Hospital de sangre. La lista de curiosidades es interminable. Gesualdo Bufalino dedica Perorata del apestado «A quien lo sabe», y Félix Duque Historia de la filosofía moderna. La era de la crítica a su perro, «Argos, el único ser que no me ha abandonado en mi furioso teclear». También Claudio Rodríguez dedicó un libro a Sirio, el perro de Aleixandre, como Arrabal, que mencionó en una de sus dedicatorias a su perrita Blanca. «Se han dedicado libros a un bar, a una ciudad, lo hizo Delibes en El hereje, dedicado a Valladolid; a un ascensor, a un árbol -enumera Rogelio Rodríguez-. Recuerdo una dedicatoria de Miguel Sáinz a su pierna derecha, y otra de Miguel Hernández al muro de un hospital de sangre, y recuerdo una muy simpática de Álvaro de la Iglesia que dice: "A mí, con todo el afecto, de yo".»

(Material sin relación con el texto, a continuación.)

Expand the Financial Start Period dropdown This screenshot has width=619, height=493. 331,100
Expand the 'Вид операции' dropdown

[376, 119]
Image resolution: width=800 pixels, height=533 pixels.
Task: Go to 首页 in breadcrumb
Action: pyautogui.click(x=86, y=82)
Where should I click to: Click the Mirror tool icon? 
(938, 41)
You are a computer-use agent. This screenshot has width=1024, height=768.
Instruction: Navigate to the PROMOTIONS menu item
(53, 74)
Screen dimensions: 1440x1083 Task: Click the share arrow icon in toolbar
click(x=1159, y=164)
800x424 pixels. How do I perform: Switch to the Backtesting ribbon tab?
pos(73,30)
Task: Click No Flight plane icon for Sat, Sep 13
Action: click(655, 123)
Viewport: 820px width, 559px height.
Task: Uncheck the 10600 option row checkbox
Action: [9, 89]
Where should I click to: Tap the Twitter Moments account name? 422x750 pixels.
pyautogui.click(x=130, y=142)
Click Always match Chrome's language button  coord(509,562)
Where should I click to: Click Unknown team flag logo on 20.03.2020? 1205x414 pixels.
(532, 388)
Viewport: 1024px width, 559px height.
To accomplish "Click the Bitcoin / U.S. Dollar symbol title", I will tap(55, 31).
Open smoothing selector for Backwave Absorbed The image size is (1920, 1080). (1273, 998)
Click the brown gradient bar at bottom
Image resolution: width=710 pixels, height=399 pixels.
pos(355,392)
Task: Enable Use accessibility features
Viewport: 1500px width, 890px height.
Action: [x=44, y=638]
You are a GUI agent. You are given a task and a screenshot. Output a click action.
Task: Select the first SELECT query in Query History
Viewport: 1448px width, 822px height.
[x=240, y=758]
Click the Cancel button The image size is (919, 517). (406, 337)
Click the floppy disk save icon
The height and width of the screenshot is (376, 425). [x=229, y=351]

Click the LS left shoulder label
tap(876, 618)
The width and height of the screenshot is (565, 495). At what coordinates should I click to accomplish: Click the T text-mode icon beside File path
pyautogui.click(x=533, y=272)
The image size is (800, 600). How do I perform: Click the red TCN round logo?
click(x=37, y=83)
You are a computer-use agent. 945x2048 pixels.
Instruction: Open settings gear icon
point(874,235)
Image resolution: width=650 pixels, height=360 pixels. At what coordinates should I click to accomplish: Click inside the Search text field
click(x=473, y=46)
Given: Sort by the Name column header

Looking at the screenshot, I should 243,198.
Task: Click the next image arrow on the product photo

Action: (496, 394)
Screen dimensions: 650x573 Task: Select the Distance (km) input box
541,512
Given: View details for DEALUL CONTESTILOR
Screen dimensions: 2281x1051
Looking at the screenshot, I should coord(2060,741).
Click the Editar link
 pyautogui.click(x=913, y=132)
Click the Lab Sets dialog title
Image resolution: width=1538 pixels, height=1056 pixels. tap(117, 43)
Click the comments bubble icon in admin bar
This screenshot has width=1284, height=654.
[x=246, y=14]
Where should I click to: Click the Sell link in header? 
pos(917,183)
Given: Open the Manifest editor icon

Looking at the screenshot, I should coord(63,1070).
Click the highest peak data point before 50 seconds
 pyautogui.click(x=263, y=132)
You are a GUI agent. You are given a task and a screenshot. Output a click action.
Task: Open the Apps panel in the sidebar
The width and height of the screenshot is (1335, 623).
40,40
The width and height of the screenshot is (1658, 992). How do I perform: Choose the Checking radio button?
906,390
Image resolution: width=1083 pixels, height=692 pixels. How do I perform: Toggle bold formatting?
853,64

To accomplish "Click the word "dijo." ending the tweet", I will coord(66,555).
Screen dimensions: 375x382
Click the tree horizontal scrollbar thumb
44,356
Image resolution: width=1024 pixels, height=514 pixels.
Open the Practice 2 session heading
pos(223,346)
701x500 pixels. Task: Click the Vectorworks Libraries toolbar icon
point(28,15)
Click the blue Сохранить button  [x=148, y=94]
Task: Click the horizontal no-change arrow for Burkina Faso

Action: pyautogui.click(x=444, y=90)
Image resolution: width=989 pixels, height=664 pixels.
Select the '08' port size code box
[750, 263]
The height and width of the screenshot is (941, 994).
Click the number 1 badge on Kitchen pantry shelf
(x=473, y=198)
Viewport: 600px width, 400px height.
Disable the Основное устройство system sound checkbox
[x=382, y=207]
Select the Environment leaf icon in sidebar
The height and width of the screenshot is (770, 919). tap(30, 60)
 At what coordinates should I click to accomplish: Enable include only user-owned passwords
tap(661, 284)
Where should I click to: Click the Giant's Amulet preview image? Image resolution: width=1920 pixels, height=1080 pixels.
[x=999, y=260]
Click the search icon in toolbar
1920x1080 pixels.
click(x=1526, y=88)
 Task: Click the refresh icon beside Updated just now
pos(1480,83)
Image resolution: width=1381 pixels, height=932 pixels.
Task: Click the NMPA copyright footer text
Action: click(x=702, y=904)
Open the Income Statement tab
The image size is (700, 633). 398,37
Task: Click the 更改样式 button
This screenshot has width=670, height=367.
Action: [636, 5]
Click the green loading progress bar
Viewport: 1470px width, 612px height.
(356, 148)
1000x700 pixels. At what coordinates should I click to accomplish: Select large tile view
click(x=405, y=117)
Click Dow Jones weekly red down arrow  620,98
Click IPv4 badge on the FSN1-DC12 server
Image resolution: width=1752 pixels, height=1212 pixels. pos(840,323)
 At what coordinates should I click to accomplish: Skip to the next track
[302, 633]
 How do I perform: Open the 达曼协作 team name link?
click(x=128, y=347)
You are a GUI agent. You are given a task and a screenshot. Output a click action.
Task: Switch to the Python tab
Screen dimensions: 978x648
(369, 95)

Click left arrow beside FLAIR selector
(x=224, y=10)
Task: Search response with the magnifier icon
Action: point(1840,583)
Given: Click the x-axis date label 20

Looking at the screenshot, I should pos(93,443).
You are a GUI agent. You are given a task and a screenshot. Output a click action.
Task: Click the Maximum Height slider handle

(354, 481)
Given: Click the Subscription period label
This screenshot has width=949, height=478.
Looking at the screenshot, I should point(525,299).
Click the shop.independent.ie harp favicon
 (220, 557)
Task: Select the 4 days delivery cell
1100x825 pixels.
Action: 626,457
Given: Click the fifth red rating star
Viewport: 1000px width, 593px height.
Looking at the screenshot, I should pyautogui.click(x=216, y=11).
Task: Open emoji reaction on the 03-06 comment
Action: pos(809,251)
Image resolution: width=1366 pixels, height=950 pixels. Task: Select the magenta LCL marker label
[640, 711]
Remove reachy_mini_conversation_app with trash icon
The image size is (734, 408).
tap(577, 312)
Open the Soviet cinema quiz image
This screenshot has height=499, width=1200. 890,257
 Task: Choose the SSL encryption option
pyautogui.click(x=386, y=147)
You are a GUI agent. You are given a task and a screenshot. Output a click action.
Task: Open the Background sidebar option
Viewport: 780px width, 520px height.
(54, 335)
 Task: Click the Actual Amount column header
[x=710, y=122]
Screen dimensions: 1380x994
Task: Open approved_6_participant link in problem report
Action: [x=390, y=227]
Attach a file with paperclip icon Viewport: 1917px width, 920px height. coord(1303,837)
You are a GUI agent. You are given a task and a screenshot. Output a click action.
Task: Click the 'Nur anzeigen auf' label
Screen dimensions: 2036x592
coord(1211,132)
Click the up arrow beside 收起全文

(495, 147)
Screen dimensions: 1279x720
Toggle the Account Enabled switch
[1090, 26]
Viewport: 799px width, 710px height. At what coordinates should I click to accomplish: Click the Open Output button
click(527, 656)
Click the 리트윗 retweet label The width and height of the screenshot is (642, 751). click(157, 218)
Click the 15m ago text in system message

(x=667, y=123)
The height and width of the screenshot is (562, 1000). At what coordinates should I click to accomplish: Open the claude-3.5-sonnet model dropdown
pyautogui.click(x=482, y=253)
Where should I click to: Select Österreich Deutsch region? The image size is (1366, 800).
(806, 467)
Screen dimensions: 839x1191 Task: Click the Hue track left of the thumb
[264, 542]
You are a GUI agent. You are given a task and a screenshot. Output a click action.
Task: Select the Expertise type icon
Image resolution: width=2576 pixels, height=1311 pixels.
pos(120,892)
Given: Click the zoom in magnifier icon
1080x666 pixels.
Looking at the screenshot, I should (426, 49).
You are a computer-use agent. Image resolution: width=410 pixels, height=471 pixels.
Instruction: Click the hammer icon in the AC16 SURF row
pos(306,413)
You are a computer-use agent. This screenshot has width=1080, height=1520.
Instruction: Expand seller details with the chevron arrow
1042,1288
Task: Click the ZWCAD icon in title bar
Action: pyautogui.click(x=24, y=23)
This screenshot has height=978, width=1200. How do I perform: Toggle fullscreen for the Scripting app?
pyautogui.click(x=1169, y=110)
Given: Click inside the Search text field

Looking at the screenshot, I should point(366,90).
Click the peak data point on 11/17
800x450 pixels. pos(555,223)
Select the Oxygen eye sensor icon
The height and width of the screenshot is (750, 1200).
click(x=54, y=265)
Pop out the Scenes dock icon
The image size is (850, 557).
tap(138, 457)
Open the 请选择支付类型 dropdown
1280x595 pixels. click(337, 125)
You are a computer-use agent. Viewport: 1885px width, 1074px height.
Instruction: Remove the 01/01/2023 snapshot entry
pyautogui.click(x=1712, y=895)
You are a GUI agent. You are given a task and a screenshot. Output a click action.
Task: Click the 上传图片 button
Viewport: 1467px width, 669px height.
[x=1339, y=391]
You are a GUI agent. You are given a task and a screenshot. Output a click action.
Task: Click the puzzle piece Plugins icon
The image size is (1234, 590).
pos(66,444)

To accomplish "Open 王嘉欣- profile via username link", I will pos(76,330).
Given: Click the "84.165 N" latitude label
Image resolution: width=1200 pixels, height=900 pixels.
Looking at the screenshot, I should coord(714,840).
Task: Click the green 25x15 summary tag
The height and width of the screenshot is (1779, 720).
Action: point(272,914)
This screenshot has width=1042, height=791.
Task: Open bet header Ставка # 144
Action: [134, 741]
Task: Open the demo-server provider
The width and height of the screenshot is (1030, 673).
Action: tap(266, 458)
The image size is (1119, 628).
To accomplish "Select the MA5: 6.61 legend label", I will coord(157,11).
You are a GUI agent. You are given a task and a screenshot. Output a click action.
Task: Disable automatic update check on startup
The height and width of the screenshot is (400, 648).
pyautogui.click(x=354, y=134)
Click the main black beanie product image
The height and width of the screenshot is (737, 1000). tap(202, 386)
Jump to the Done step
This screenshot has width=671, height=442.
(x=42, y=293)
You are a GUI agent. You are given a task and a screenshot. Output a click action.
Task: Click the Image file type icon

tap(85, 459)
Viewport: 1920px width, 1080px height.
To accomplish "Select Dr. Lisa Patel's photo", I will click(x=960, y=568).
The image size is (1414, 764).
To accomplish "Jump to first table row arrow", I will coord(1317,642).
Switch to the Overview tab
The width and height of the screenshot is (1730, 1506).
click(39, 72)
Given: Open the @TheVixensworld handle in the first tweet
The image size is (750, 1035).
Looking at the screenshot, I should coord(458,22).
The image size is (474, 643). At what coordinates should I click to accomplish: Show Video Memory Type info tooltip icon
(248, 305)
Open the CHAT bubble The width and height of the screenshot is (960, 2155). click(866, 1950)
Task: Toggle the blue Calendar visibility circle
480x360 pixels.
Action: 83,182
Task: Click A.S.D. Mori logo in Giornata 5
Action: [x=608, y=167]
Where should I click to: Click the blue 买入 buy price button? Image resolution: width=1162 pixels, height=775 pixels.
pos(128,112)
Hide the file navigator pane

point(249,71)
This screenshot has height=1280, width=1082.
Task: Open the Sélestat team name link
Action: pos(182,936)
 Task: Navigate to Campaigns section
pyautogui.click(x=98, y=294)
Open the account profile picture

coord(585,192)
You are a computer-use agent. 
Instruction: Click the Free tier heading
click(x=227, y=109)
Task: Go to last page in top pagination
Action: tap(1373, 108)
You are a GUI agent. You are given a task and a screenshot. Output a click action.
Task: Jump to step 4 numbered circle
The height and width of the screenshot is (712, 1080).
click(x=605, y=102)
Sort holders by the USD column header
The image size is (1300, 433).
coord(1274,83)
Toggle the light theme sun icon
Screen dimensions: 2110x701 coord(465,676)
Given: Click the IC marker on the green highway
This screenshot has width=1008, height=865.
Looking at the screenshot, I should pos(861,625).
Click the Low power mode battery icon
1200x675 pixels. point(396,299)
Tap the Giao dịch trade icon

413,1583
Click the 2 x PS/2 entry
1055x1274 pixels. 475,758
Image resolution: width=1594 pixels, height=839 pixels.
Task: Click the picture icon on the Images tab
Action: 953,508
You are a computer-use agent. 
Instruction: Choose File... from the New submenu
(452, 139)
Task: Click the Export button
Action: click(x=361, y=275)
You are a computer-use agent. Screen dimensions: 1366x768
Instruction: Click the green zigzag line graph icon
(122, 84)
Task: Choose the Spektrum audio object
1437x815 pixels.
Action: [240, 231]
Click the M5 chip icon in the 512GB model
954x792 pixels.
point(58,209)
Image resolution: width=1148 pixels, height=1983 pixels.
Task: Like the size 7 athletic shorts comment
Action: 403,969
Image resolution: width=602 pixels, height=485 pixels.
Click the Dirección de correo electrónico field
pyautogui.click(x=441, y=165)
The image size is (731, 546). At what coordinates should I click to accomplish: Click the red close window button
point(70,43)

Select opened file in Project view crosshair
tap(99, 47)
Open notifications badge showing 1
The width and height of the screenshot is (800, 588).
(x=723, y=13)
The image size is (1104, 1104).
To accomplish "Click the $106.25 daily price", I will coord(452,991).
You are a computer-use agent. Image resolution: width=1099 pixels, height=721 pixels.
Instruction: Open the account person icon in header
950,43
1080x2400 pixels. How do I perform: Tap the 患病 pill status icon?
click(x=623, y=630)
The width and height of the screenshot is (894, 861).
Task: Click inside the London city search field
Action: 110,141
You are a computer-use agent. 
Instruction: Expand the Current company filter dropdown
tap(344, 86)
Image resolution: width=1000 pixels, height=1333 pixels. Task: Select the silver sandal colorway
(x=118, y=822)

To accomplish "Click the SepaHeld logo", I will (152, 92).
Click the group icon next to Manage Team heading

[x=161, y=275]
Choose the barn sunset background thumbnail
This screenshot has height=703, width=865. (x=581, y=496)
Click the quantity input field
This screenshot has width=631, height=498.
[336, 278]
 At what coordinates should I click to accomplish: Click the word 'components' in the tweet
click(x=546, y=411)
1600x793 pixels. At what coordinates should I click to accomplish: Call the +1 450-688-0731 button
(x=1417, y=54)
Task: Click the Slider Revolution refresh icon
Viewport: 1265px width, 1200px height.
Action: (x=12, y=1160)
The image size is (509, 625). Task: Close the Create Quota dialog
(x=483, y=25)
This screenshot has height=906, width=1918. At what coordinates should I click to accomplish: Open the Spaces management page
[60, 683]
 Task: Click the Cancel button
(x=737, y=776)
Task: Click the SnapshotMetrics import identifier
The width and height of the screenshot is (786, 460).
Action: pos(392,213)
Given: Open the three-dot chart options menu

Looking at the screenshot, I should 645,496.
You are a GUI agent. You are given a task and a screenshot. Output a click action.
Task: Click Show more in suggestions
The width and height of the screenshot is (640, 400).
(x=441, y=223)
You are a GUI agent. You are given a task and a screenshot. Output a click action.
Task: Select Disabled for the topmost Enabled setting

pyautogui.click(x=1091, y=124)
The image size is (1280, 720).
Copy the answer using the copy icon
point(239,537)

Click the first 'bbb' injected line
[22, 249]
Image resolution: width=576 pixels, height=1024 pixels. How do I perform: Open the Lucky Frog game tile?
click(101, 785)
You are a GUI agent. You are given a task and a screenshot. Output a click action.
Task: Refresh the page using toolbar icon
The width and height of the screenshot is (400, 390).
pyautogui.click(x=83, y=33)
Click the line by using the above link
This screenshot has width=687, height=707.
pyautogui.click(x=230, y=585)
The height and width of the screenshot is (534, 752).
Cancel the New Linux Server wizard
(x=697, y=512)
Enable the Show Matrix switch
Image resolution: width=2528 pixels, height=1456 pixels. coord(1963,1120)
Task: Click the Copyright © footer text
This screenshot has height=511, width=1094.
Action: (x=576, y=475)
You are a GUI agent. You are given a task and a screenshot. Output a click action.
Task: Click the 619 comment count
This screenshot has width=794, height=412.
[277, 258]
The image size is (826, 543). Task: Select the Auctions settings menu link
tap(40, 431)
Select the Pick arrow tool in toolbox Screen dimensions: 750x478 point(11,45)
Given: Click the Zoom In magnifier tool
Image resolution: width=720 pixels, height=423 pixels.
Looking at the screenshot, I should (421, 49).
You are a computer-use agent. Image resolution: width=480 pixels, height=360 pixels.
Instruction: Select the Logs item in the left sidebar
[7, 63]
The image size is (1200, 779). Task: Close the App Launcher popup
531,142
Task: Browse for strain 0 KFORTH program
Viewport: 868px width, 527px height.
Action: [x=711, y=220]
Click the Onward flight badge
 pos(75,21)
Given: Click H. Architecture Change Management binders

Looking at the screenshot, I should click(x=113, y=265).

Pocos problemas tiene, para dedicar, Enrique Vila-Matas. A poco que se pase revista a sus libros, se puede comprobar que El viaje vertical, París no acaba nunca, El mal de Montano, Bartebly y compañía y Doctor Pasavento tienen, exactamente, la misma dedicatoria: «A Paula de Parma». Sin embargo, en su último libro, Exploradores del abismo, matiza: «A Paula de Parma, molto vivace». Está flaqueando.